Preparing RecommendationsBeyond this detailed “how-to” aspect, the really interesting twist in this piece is how the high-level model is written with flexibility and genericity in mind. Joseph Fourier’s formula is pretty simple, but the possible hardware implementations are almost infinite. Decimation in time or in frequency, radix 2, 4 or 8 butterflies, streaming or in-place: designers don’t lack architectural options to implement the famous transform.
The C++ language offers extremely powerful constructs such as classes and templates. These allow the creation of highly generic designs. If you think that VHDL “generate” statements are powerful, then the power and potential of C++ for that matter will blow you away.
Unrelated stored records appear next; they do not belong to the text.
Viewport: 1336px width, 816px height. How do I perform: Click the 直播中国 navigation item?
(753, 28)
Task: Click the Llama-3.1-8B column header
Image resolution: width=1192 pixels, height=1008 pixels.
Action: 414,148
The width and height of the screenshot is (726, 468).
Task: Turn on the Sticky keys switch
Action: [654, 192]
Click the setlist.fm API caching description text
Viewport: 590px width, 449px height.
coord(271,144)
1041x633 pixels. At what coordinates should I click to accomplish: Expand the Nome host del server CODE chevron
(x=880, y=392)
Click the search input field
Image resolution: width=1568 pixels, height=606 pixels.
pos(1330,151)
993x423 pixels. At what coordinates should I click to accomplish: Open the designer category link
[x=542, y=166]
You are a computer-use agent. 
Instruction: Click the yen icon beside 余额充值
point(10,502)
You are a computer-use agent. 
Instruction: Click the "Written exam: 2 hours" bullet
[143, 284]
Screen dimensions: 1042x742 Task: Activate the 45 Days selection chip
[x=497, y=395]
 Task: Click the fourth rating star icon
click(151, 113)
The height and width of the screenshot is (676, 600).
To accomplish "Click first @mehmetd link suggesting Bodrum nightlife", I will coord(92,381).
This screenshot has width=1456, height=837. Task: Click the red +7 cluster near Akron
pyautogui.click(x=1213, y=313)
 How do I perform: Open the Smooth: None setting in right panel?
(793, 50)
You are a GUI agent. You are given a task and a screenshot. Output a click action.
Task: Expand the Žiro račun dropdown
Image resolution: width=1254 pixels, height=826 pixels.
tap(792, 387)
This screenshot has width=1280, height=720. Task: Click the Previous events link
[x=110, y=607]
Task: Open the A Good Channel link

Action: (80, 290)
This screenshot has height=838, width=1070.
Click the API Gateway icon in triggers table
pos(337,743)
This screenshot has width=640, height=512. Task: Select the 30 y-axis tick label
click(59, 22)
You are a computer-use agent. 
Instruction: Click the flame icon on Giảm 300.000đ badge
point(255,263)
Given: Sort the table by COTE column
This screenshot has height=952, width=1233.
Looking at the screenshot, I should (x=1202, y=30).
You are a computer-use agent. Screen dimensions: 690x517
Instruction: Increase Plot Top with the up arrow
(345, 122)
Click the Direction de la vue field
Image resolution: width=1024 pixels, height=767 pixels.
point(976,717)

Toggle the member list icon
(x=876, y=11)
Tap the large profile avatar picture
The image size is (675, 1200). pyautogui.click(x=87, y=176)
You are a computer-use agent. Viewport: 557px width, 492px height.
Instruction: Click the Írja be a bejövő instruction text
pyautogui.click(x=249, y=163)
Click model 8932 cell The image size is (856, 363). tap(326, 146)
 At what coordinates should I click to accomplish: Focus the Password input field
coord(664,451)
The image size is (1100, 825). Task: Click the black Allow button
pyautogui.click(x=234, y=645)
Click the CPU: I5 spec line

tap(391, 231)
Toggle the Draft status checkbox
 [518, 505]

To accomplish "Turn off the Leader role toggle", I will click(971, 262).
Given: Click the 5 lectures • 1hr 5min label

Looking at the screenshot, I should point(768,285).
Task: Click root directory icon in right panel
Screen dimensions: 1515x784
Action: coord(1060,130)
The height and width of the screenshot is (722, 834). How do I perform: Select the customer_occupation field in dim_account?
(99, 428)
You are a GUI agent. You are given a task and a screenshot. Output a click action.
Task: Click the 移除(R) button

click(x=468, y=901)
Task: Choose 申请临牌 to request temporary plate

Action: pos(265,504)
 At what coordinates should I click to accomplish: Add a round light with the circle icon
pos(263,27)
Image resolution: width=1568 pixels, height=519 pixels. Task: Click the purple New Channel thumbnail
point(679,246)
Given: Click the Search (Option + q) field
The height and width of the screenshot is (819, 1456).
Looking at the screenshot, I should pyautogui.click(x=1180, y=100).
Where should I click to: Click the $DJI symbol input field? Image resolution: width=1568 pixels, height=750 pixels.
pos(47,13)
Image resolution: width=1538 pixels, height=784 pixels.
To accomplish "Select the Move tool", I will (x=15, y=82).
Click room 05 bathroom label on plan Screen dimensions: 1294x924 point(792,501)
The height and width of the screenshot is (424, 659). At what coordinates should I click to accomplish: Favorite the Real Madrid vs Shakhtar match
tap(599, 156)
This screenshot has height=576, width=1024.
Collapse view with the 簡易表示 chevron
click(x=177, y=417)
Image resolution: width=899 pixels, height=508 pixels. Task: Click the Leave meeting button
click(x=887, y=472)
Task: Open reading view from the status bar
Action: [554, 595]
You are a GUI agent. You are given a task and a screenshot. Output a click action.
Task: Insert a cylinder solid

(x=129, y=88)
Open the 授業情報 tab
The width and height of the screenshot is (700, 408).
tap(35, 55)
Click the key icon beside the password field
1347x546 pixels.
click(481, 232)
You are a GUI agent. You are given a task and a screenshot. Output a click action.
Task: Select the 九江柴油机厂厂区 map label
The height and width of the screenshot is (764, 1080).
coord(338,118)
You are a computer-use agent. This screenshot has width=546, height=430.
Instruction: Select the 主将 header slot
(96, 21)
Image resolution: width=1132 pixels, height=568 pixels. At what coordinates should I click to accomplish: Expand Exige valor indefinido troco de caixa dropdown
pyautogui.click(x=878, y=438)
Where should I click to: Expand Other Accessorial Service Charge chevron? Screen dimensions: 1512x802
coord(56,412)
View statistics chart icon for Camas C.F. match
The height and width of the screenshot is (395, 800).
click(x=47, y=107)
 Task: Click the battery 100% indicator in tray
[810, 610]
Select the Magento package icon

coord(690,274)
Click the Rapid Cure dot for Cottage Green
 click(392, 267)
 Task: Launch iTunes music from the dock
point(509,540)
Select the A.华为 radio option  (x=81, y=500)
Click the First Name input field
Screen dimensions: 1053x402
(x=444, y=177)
To cut a long story short, this paper is really worthwhile reading if you are following this blog…
On a closing note, it is also quite interesting to note that it is the second year in a row that a DesignCon award goes to an HLS-related paper. Last year, STMicroelectronics clinched the prize with another very good paper on Design Space Exploration for High Performance Signal Processing Hardware using ESL Design Methodologies.